A simple stopwatch application with jetpack compose using foreground and bound services
This application basically consists of 3 different textunits representing Hours, Minutes and Seconds. Also we got two buttons on the UI. The first button will be changed on the basis of service state and the second button will allow us to cancel the foreground service which will result in resetting of our stopwatch.
You can control the stopwatch either by the UI buttons or with the notification panel. As we are using services, so if we even close the application then also we can track the stopwatch state by notification panel.
- Dagger-Hilt
- Bound Service
- Foreground Service
Hilt is a dependency injection library for Android that reduces the boilerplate of doing manual dependency injection in your project. Doing manual dependency injection requires you to construct every class and its dependencies by hand, and to use containers to reuse and manage dependencies.
Hilt provides a standard way to use DI in your application by providing containers for every Android class in your project and managing their lifecycles automatically. Hilt is built on top of the popular DI library Dagger to benefit from the compile-time correctness, runtime performance, scalability, and Android Studio support that Dagger provides.
A bound service is an implementation of the Service class that allows other applications to bind to it and interact with it. To provide binding for a service, you must implement the onBind() callback method. This method returns an IBinder object that defines the programming interface that clients can use to interact with the service.
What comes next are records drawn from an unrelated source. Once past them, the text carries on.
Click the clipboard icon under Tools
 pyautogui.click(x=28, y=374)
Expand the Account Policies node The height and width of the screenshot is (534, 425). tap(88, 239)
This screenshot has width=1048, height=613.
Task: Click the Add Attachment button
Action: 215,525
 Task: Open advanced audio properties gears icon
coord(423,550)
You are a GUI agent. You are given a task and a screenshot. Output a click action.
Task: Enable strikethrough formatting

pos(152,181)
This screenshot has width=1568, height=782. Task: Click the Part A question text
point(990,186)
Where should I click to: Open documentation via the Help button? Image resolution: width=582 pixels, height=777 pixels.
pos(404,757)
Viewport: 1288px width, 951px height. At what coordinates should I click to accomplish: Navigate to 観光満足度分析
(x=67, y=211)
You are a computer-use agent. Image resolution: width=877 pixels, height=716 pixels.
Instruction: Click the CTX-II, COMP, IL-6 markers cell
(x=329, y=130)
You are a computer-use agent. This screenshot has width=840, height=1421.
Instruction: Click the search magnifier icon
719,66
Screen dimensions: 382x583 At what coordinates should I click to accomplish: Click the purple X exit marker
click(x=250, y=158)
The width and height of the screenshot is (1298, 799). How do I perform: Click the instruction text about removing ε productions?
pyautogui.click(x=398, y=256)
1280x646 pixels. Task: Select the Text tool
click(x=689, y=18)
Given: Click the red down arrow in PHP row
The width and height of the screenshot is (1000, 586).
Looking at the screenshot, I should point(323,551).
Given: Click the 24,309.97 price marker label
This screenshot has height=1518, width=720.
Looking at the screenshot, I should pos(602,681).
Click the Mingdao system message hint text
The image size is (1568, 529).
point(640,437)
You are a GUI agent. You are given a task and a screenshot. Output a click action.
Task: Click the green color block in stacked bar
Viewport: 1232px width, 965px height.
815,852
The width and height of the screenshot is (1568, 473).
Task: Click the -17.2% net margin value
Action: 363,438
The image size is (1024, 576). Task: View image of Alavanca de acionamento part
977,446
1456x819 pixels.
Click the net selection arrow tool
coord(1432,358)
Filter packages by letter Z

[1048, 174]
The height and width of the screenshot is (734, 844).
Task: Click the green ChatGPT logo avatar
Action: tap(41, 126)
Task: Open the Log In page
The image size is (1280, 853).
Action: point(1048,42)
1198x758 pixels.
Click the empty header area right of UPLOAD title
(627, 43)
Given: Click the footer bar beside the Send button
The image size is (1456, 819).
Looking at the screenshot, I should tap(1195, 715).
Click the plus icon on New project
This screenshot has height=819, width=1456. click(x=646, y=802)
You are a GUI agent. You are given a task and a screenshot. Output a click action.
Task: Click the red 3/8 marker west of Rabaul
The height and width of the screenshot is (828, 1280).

Foreground services perform operations that are noticeable to the user.
Foreground services show a status bar notification, so that users are actively aware that your app is performing a task in the foreground and is consuming system resources.
Devices that run Android 12 (API level 31) or higher provide a streamlined experience for short-running foreground services. On these devices, the system waits 10 seconds before showing the notification associated with a foreground service. There are a few exceptions; several types of services always display a notification immediately.